As Homo sapiens, our natural, default instinct is to eat, breed and fight.
However, the Buddha encouraged people to evaluate the situation calmly, dispassionately, almost scientifically. We can indulge these impulses all we want, but in the end it will do nothing to help our situation, and will likely cause some pain and frustration in the process. Try eating fast food every day for a month, if you don’t believe me.
Thus, the Buddha taught a series of training rules. The training rules for monks and nuns are called the Pratimoksha, but for lay followers the training rules are the Pancha Sila (Pali: pañcasīla) or Five Precepts.
Unlike other similar codes of conduct, the Five Precepts are not enforced. They are first and foremost training rules. You adopt them, you try to follow them, you reflect when things go wrong, and you try again. Like rehearsing for a play.
The Five Precepts are:
- (I undertake the vow) to abstain for taking life.
- (I undertake the vow) to take what’s not given to me.
- (I undertake the vow) to abstain from sexual misconduct (i.e. anything that harms others or yourself).
- (I undertake the vow) to abstain from telling lies.
- (I undertake the vow) to abstain from intoxicants: alcohol, drugs, etc.

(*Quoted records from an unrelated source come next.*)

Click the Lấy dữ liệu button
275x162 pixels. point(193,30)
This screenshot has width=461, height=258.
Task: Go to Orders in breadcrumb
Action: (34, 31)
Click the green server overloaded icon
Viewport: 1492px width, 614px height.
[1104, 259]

The nice thing about undertaking the five precepts is that it’s a daily Buddhist practice, that requires no additional time commitment, no special chants to memorize, etc. If you uphold the five precepts, you are actively practicing Buddhism without even realizing it. Plus, as the Buddha taught, you gain the benefits of freedom from guilt, greater self-confidence, and fewer “entanglements” in life.